→ **Your assignment**: Would you print out all of the data exactly and keep the pictures out of it?

Study material START

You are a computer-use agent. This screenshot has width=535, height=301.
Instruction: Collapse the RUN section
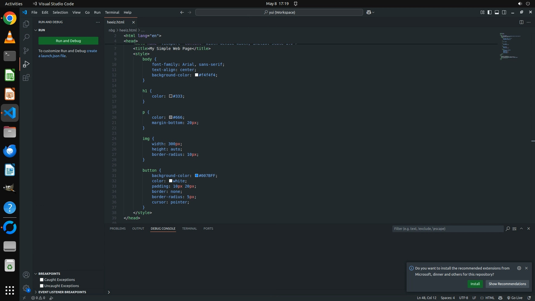[36, 30]
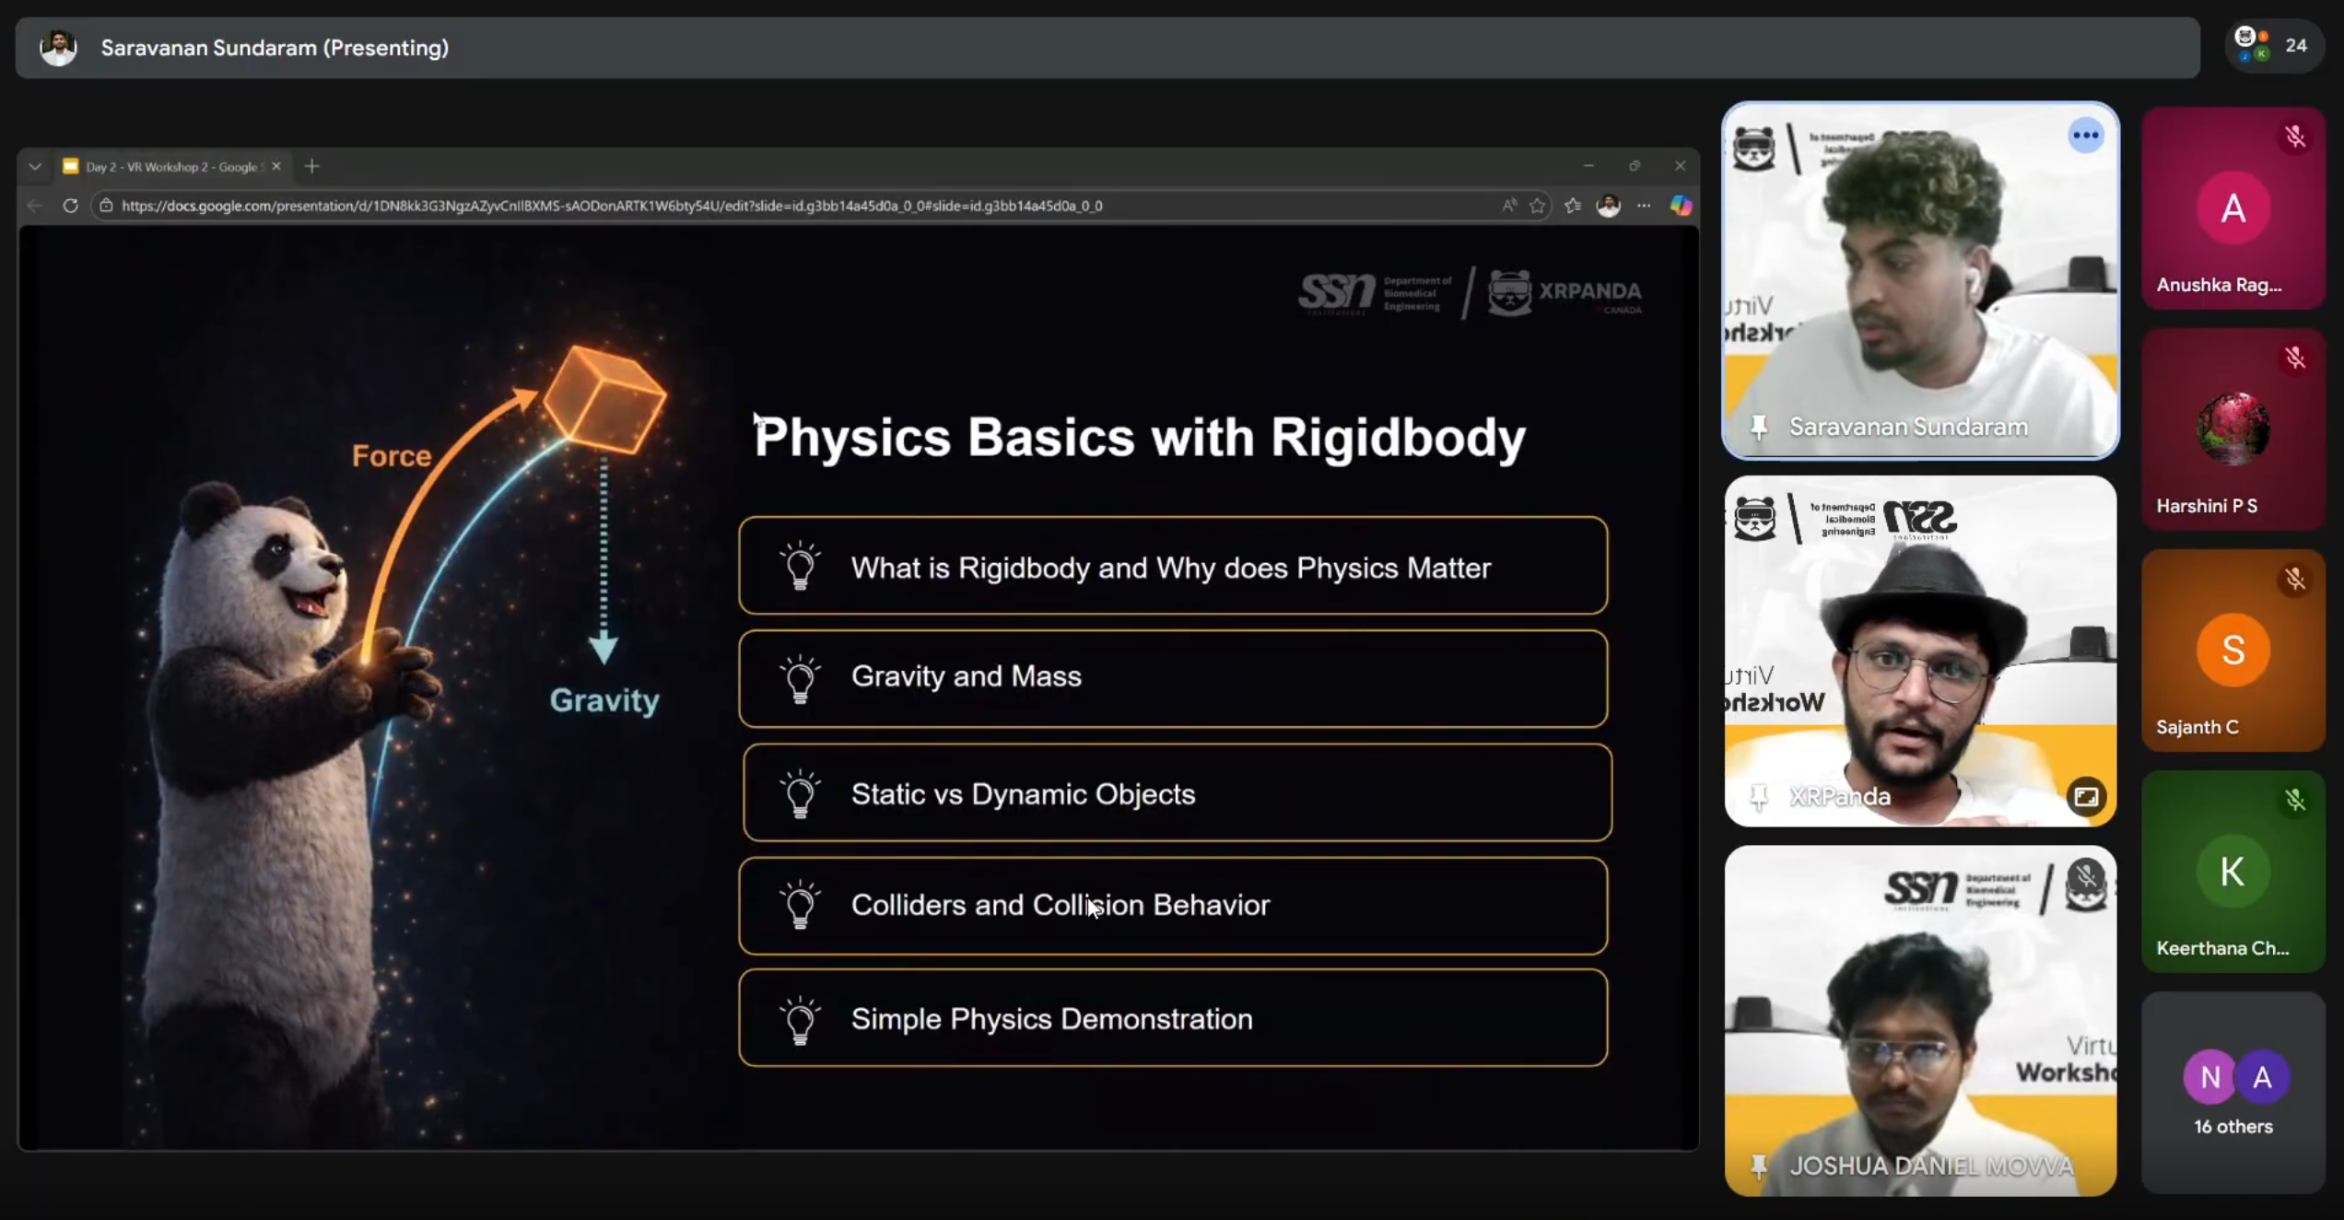Click the favorites star in address bar
Image resolution: width=2344 pixels, height=1220 pixels.
(x=1538, y=205)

Study material END

→ **Solution**:
You are a computer-use agent. This screenshot has width=535, height=301.
Instruction: Collapse the RUN section
[36, 30]
Click the favorites star in address bar
Image resolution: width=2344 pixels, height=1220 pixels.
(x=1538, y=205)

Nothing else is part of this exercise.